I spend a lot of time on the treadmill. It's the only thing that makes me feel better about having made really poor choices with my dietary needs during the day and helps me be okay with my serious addiction to Netflix and Hulu. It's also a habit fueled by one of those, "what will make me happy" moments.
Being thinner was what I thought it would take. After a particularly rough break up, I dedicated myself to becoming exactly what I thought he wanted and desired. The plan was to achieve that and then show him and reject him. Revenge is a dish best served cold. Sounds childish doesn't it? Cold it would be. It took a year. In that space of time, I somehow forgot my plan. I wanted something else. To be honest, I don't even know what that was now.
Still, I find myself asking, "What would I do to be happy?" It's fleeting, this happiness thing. Content is easier, but I've never found myself happy with content. Strange. When I have it, will I want it? If I get it would I remember what I wanted to begin with? Probably not. Maybe it doesn't work that way.
So after a lifetime of asking, I went back to the treadmill. At least there I control what I want, how long it takes, and what the outcome will be. As John Derek said, "Live fast, die young, and have a good looking corpse." That I can work toward. During the endless thump thump thump of my shoes on the belt, I found myself letting Hulu dictate my morning.
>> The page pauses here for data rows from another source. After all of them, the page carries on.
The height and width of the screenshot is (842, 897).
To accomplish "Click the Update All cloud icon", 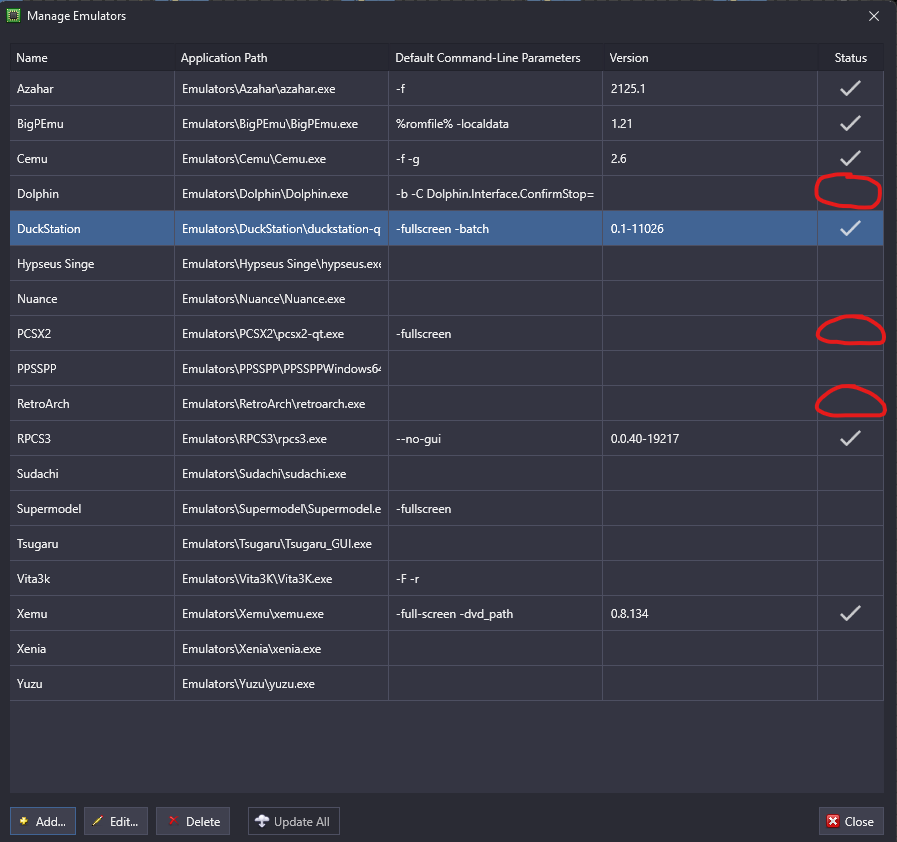I will click(x=262, y=821).
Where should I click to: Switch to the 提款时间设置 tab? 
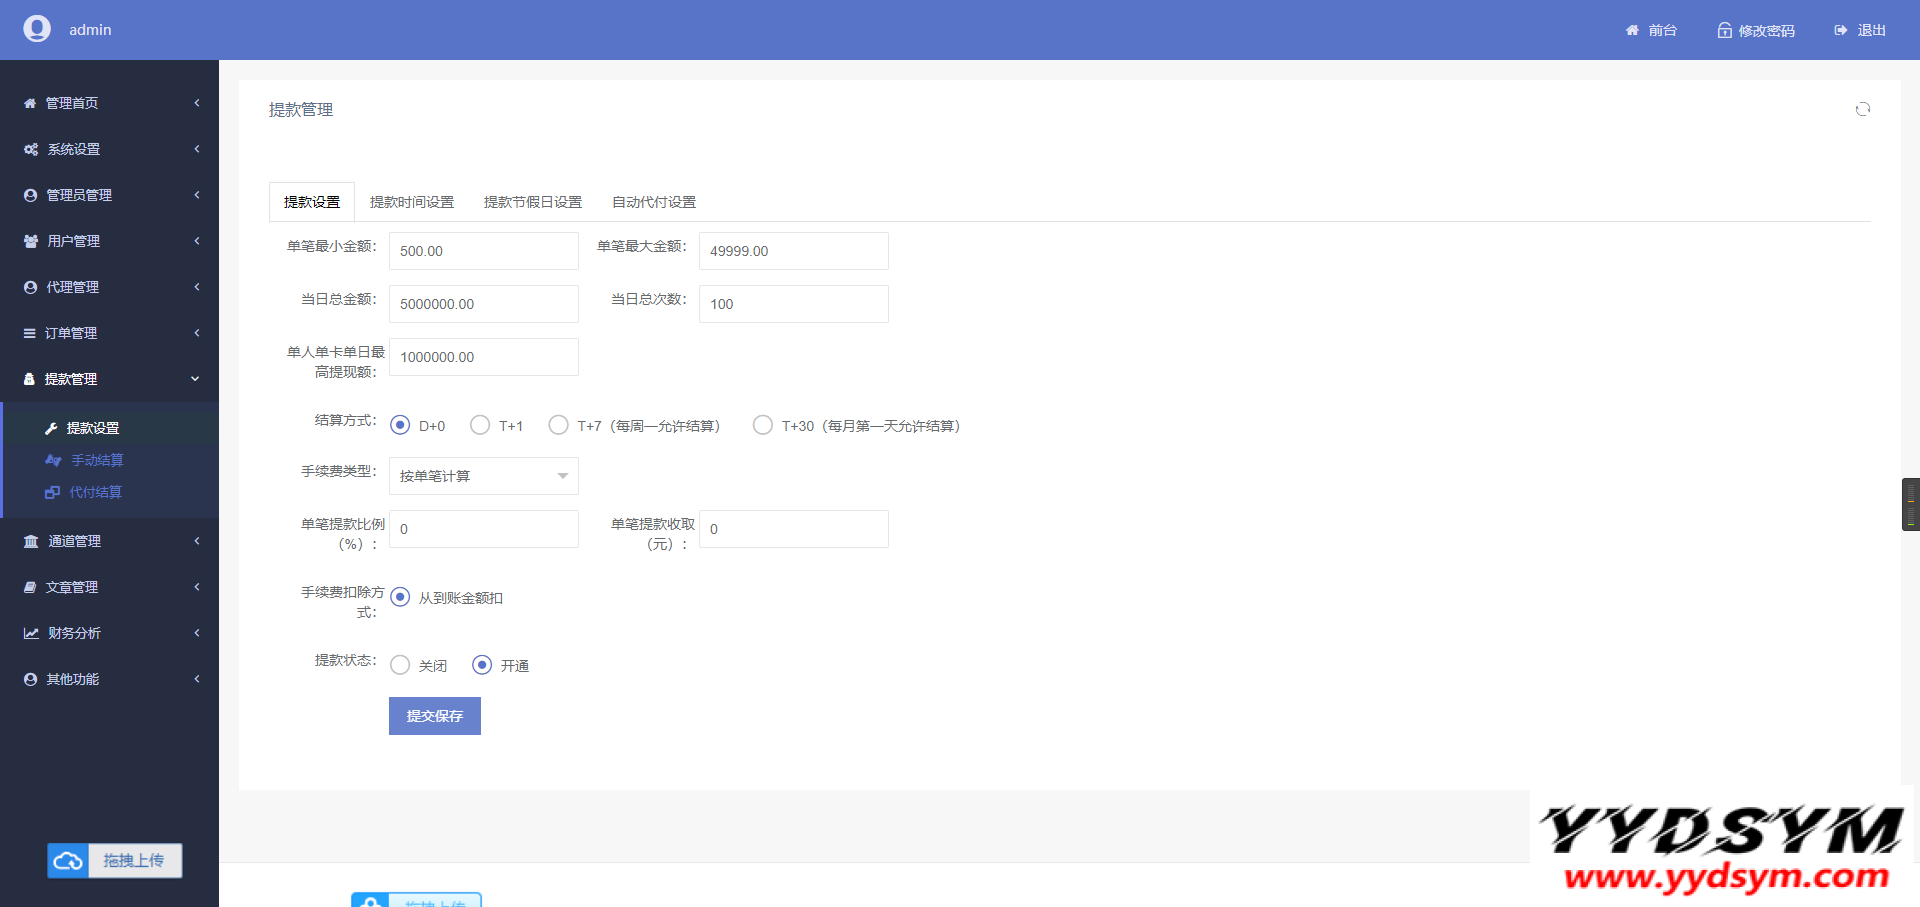click(x=411, y=202)
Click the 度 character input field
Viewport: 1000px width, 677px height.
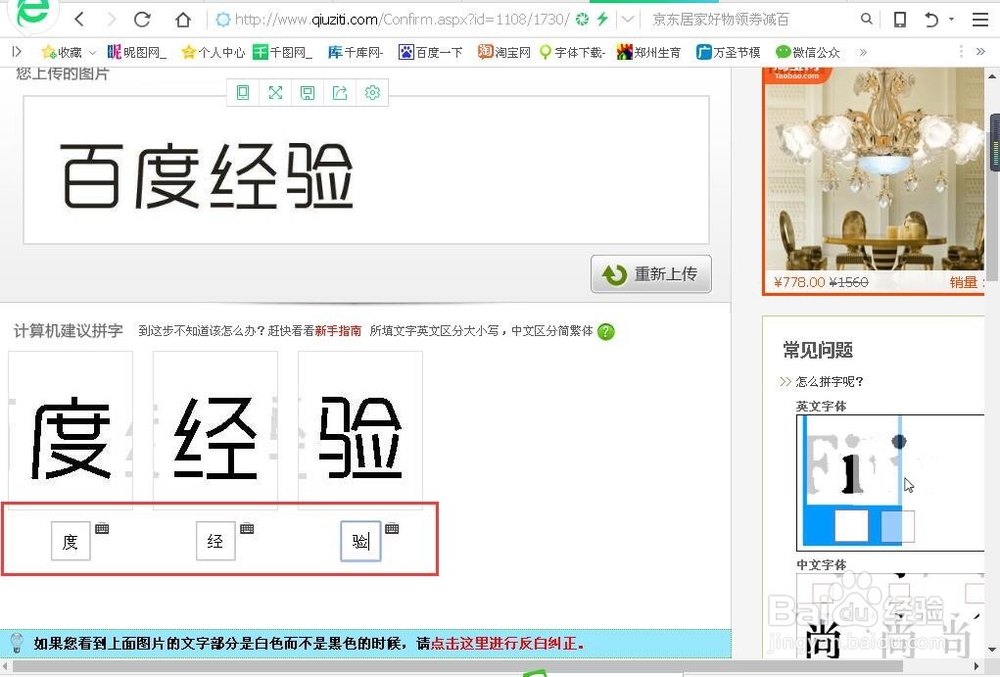[70, 540]
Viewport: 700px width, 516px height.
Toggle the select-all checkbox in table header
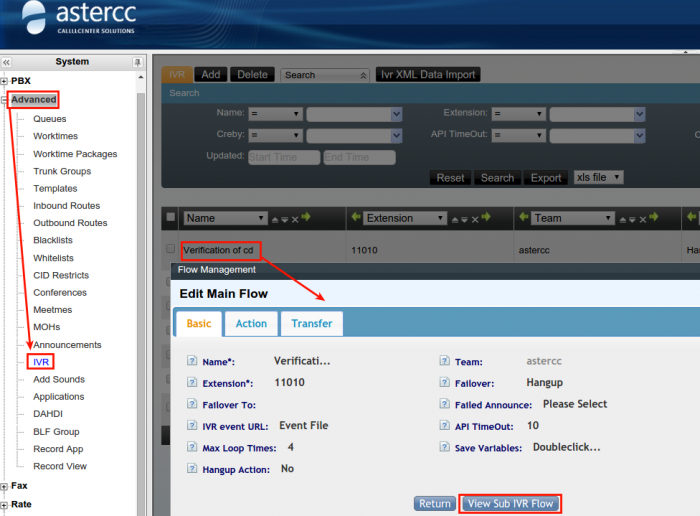pyautogui.click(x=170, y=217)
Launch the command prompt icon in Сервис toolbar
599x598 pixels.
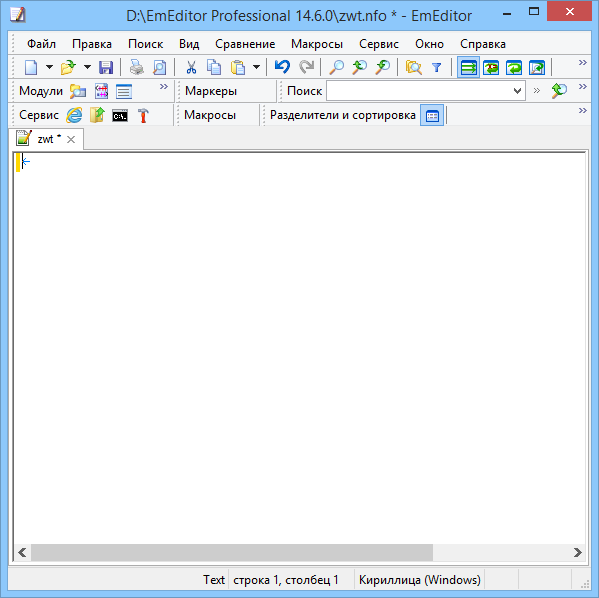click(x=120, y=115)
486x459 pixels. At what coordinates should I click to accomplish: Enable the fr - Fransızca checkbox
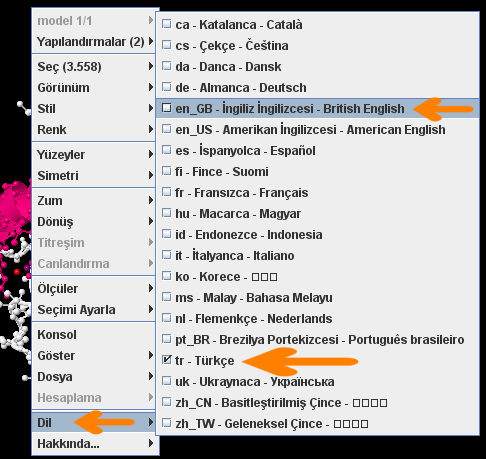pos(166,192)
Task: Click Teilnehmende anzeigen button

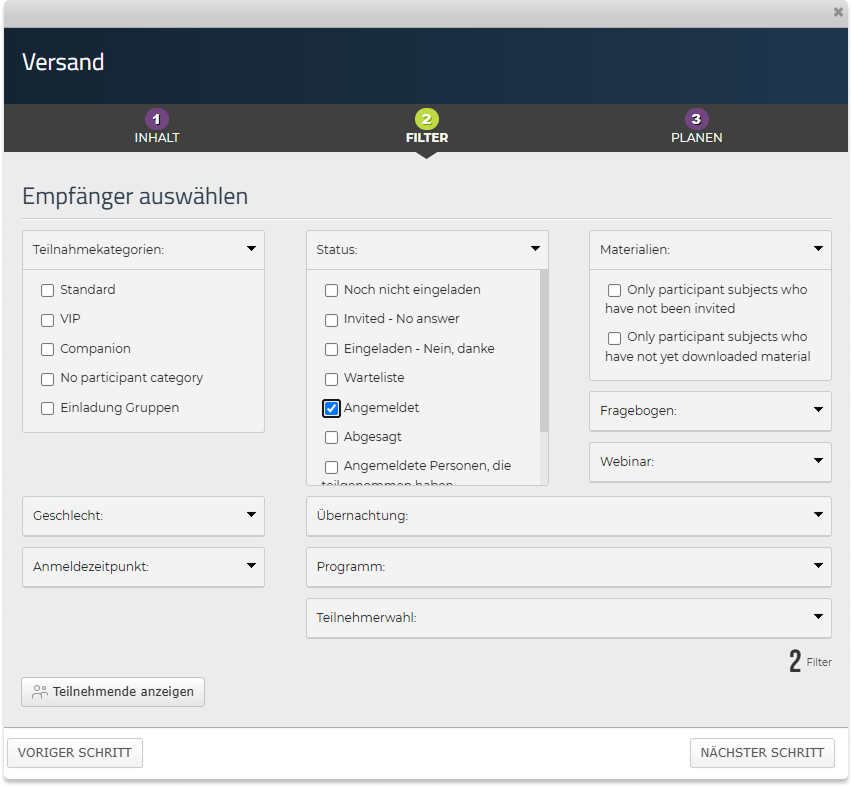Action: point(113,692)
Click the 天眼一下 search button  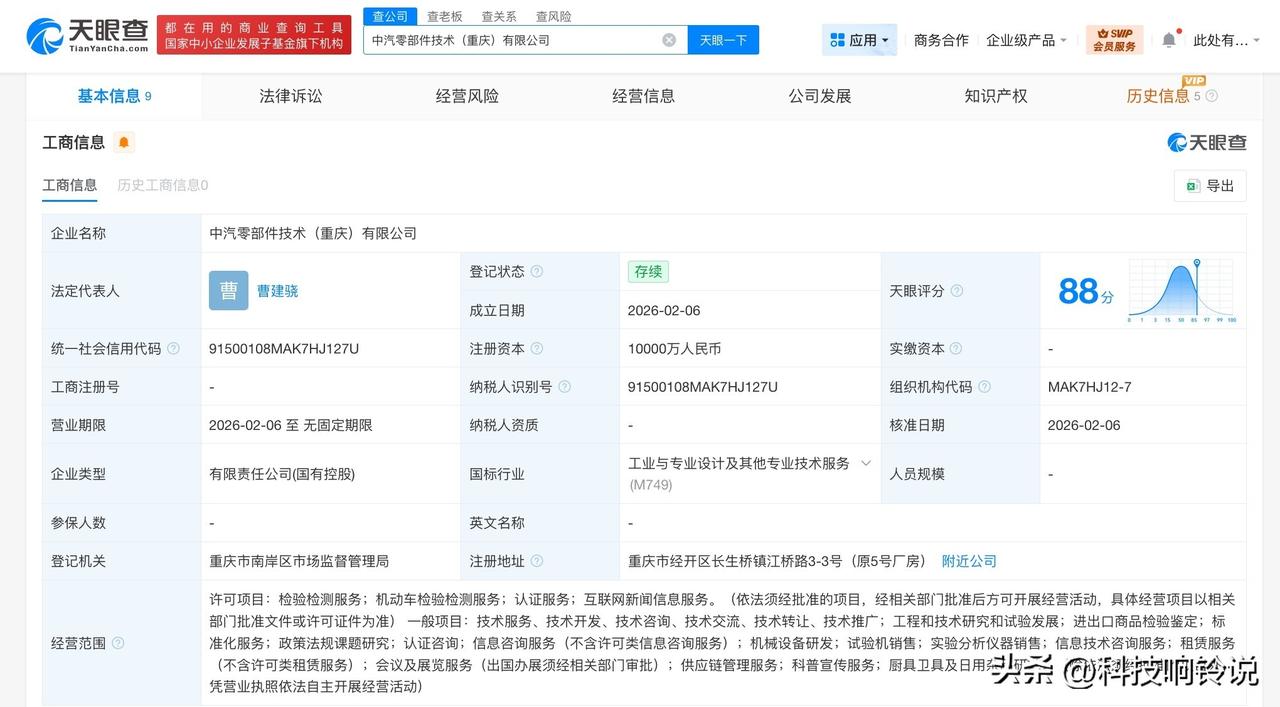tap(723, 39)
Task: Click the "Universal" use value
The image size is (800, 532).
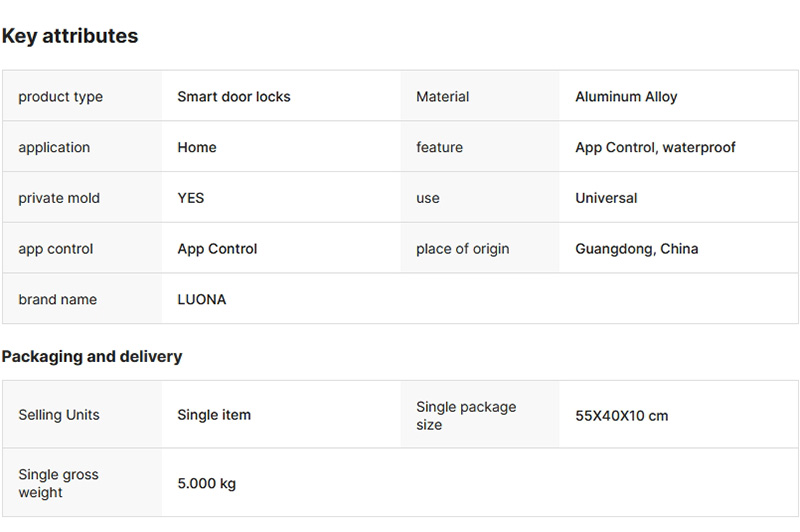Action: tap(606, 198)
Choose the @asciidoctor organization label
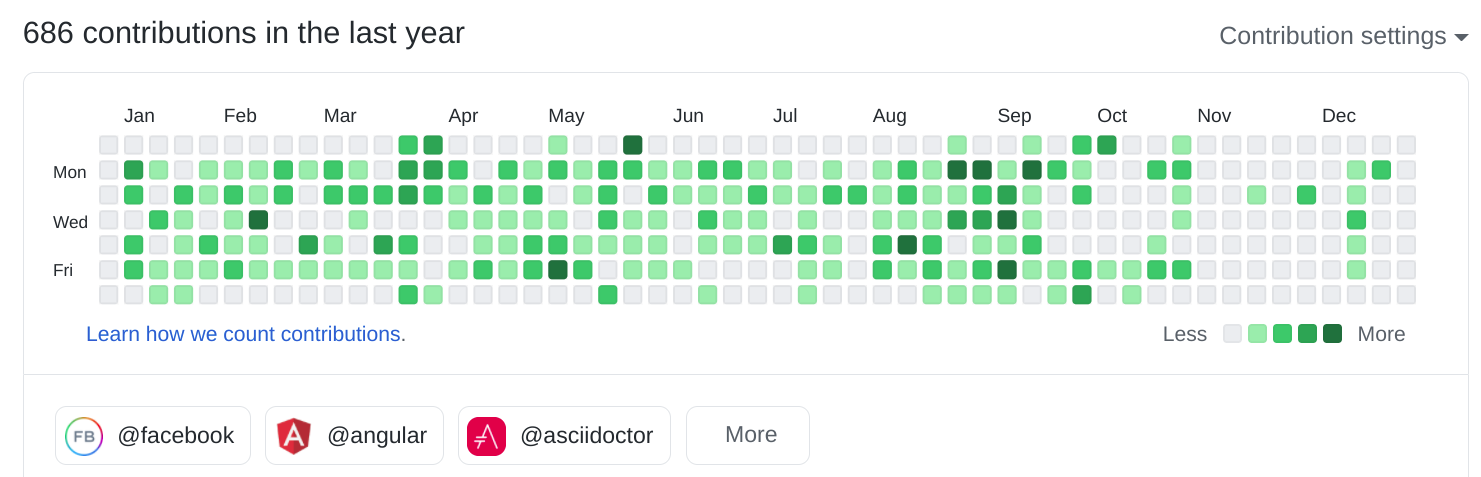Viewport: 1481px width, 477px height. click(x=586, y=436)

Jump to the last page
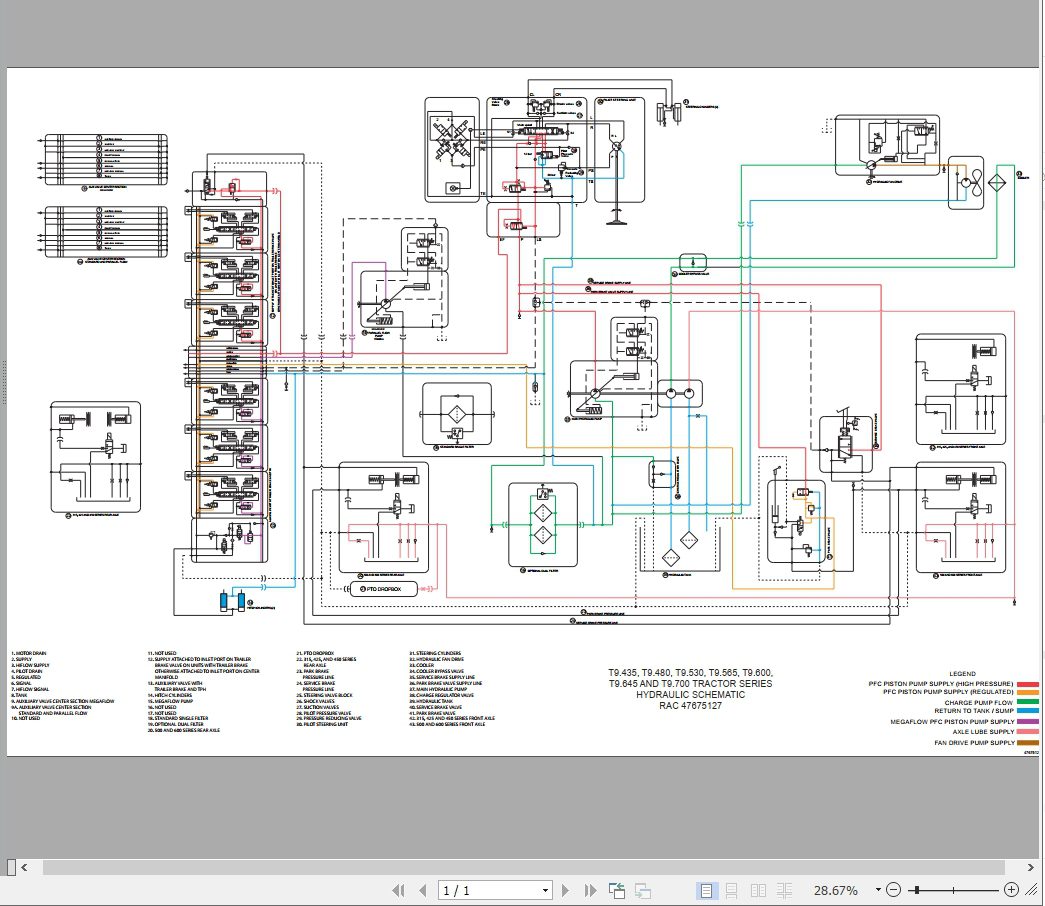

The Booth at the End. If you have Hulu Plus, I highly recommend spending a little time catching up. If you've ever wondered how far you would go to get what you want, if you've ever wondered the consequences to your choices, if you've ever just questioned the grace of whatever or whomever it is that gives us the opportunity to choose... take some time. In the span of one season, I've come to realize that I have far less get up and go to do whatever it might take to acquire the ultimate happiness. I'm far more likely to move on. Go forward. Carry on.
So I kept moving. For now I'll just be happy with eating what I want without buying bigger pants. It's the only thing that keeps me even loosely woven. Oddly enough, at the moment I'm pretty freaking happy with my decision. My feet are on the ground... sort of.